◆ **WORK ORDER**
Nothing is to be altered. Print each record in full.

◆ **PROVIDED DATA**
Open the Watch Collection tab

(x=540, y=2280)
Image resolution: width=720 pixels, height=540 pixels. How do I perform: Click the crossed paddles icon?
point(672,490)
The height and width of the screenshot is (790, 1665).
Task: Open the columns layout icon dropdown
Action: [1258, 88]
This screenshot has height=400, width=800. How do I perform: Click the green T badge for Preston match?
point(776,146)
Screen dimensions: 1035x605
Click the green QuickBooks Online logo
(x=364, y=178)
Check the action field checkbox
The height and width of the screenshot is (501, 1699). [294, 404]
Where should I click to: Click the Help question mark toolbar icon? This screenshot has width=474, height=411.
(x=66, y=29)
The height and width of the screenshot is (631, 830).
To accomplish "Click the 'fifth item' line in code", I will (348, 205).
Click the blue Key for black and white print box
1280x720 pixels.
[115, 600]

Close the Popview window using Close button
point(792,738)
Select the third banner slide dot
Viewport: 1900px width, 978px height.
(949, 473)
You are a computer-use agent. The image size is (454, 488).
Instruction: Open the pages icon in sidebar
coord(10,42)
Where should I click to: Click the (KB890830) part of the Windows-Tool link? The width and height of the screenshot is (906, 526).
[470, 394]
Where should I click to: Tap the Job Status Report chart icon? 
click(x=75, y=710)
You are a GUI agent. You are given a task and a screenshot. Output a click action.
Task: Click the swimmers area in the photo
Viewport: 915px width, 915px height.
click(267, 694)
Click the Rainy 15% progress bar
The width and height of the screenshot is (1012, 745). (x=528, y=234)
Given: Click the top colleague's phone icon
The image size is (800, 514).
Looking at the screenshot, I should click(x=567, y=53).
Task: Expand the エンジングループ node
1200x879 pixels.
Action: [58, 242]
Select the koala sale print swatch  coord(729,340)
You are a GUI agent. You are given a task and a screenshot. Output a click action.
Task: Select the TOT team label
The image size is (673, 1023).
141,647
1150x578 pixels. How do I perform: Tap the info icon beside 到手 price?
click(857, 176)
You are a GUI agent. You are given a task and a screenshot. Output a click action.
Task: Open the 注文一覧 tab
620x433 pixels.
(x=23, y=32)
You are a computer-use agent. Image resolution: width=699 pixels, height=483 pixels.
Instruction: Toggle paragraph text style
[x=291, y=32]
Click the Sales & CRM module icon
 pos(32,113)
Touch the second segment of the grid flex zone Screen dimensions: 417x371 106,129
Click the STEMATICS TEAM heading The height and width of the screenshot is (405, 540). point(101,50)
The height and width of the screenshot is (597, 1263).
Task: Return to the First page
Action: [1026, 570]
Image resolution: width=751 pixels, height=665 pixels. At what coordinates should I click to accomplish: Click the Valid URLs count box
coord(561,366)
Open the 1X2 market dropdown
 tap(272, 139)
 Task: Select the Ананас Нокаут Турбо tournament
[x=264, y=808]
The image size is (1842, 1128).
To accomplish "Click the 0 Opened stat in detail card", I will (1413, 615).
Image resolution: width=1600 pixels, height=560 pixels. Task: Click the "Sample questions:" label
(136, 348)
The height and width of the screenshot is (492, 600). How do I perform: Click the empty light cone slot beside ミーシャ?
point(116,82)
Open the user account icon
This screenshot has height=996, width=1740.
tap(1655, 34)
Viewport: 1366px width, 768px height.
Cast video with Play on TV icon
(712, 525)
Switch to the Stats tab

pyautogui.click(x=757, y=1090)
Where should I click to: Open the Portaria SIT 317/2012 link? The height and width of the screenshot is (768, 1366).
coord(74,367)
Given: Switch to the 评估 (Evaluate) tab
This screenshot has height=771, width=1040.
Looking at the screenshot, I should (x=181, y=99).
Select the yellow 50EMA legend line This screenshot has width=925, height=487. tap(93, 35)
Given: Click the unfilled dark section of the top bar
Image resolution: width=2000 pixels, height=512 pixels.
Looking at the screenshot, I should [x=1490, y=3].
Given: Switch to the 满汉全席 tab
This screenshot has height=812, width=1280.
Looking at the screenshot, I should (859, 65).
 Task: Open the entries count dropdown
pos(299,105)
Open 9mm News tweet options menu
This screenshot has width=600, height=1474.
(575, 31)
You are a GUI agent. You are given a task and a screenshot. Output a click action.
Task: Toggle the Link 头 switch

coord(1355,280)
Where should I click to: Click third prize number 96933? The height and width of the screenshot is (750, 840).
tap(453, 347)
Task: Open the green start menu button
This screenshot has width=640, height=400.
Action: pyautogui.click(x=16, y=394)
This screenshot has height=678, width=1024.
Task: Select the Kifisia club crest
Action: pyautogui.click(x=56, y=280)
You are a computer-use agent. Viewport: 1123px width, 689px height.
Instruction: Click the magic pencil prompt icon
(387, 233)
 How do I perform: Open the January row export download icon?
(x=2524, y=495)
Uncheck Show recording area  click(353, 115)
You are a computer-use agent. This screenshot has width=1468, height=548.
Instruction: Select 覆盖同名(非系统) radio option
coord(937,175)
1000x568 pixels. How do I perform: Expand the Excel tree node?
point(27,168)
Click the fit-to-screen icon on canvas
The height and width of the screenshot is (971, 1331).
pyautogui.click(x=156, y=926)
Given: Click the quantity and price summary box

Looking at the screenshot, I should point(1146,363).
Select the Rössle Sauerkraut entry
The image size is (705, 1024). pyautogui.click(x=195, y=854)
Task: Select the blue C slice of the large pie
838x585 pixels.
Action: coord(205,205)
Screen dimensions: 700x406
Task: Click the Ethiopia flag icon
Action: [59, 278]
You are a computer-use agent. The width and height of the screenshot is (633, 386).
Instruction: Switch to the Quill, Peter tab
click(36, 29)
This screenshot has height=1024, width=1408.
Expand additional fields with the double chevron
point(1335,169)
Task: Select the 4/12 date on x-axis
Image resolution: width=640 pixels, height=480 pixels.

◆ **RESPONSE FOR THIS EXERCISE**
Open the Watch Collection tab

(x=540, y=2280)
Image resolution: width=720 pixels, height=540 pixels. How do I perform: Click the crossed paddles icon?
point(672,490)
The height and width of the screenshot is (790, 1665).
Task: Open the columns layout icon dropdown
Action: [1258, 88]
This screenshot has height=400, width=800. How do I perform: Click the green T badge for Preston match?
point(776,146)
Screen dimensions: 1035x605
Click the green QuickBooks Online logo
(x=364, y=178)
Check the action field checkbox
The height and width of the screenshot is (501, 1699). [294, 404]
Where should I click to: Click the Help question mark toolbar icon? This screenshot has width=474, height=411.
(x=66, y=29)
The height and width of the screenshot is (631, 830).
To accomplish "Click the 'fifth item' line in code", I will (348, 205).
Click the blue Key for black and white print box
1280x720 pixels.
[115, 600]

Close the Popview window using Close button
point(792,738)
Select the third banner slide dot
Viewport: 1900px width, 978px height.
(949, 473)
You are a computer-use agent. The image size is (454, 488).
Instruction: Open the pages icon in sidebar
coord(10,42)
Where should I click to: Click the (KB890830) part of the Windows-Tool link? The width and height of the screenshot is (906, 526).
[470, 394]
Where should I click to: Tap the Job Status Report chart icon? 
click(x=75, y=710)
You are a GUI agent. You are given a task and a screenshot. Output a click action.
Task: Click the swimmers area in the photo
Viewport: 915px width, 915px height.
click(267, 694)
Click the Rainy 15% progress bar
The width and height of the screenshot is (1012, 745). (x=528, y=234)
Given: Click the top colleague's phone icon
The image size is (800, 514).
Looking at the screenshot, I should click(x=567, y=53).
Task: Expand the エンジングループ node
1200x879 pixels.
Action: [58, 242]
Select the koala sale print swatch  coord(729,340)
You are a GUI agent. You are given a task and a screenshot. Output a click action.
Task: Select the TOT team label
The image size is (673, 1023).
141,647
1150x578 pixels. How do I perform: Tap the info icon beside 到手 price?
click(857, 176)
You are a GUI agent. You are given a task and a screenshot. Output a click action.
Task: Open the 注文一覧 tab
620x433 pixels.
(x=23, y=32)
You are a computer-use agent. Image resolution: width=699 pixels, height=483 pixels.
Instruction: Toggle paragraph text style
[x=291, y=32]
Click the Sales & CRM module icon
 pos(32,113)
Touch the second segment of the grid flex zone Screen dimensions: 417x371 106,129
Click the STEMATICS TEAM heading The height and width of the screenshot is (405, 540). point(101,50)
The height and width of the screenshot is (597, 1263).
Task: Return to the First page
Action: [1026, 570]
Image resolution: width=751 pixels, height=665 pixels. At what coordinates should I click to accomplish: Click the Valid URLs count box
coord(561,366)
Open the 1X2 market dropdown
 tap(272, 139)
 Task: Select the Ананас Нокаут Турбо tournament
[x=264, y=808]
The image size is (1842, 1128).
To accomplish "Click the 0 Opened stat in detail card", I will (1413, 615).
Image resolution: width=1600 pixels, height=560 pixels. Task: Click the "Sample questions:" label
(136, 348)
The height and width of the screenshot is (492, 600). How do I perform: Click the empty light cone slot beside ミーシャ?
point(116,82)
Open the user account icon
This screenshot has height=996, width=1740.
tap(1655, 34)
Viewport: 1366px width, 768px height.
Cast video with Play on TV icon
(712, 525)
Switch to the Stats tab

pyautogui.click(x=757, y=1090)
Where should I click to: Open the Portaria SIT 317/2012 link? The height and width of the screenshot is (768, 1366).
coord(74,367)
Given: Switch to the 评估 (Evaluate) tab
This screenshot has height=771, width=1040.
Looking at the screenshot, I should (x=181, y=99).
Select the yellow 50EMA legend line This screenshot has width=925, height=487. tap(93, 35)
Given: Click the unfilled dark section of the top bar
Image resolution: width=2000 pixels, height=512 pixels.
Looking at the screenshot, I should [x=1490, y=3].
Given: Switch to the 满汉全席 tab
This screenshot has height=812, width=1280.
Looking at the screenshot, I should (859, 65).
 Task: Open the entries count dropdown
pos(299,105)
Open 9mm News tweet options menu
This screenshot has width=600, height=1474.
(575, 31)
You are a GUI agent. You are given a task and a screenshot. Output a click action.
Task: Toggle the Link 头 switch

coord(1355,280)
Where should I click to: Click third prize number 96933? The height and width of the screenshot is (750, 840).
tap(453, 347)
Task: Open the green start menu button
This screenshot has width=640, height=400.
Action: pyautogui.click(x=16, y=394)
This screenshot has height=678, width=1024.
Task: Select the Kifisia club crest
Action: pyautogui.click(x=56, y=280)
You are a computer-use agent. Viewport: 1123px width, 689px height.
Instruction: Click the magic pencil prompt icon
(387, 233)
 How do I perform: Open the January row export download icon?
(x=2524, y=495)
Uncheck Show recording area  click(353, 115)
You are a computer-use agent. This screenshot has width=1468, height=548.
Instruction: Select 覆盖同名(非系统) radio option
coord(937,175)
1000x568 pixels. How do I perform: Expand the Excel tree node?
point(27,168)
Click the fit-to-screen icon on canvas
The height and width of the screenshot is (971, 1331).
pyautogui.click(x=156, y=926)
Given: Click the quantity and price summary box

Looking at the screenshot, I should point(1146,363).
Select the Rössle Sauerkraut entry
The image size is (705, 1024). pyautogui.click(x=195, y=854)
Task: Select the blue C slice of the large pie
838x585 pixels.
Action: coord(205,205)
Screen dimensions: 700x406
Task: Click the Ethiopia flag icon
Action: [59, 278]
You are a computer-use agent. The width and height of the screenshot is (633, 386).
Instruction: Switch to the Quill, Peter tab
click(36, 29)
This screenshot has height=1024, width=1408.
Expand additional fields with the double chevron
point(1335,169)
Task: Select the 4/12 date on x-axis
Image resolution: width=640 pixels, height=480 pixels.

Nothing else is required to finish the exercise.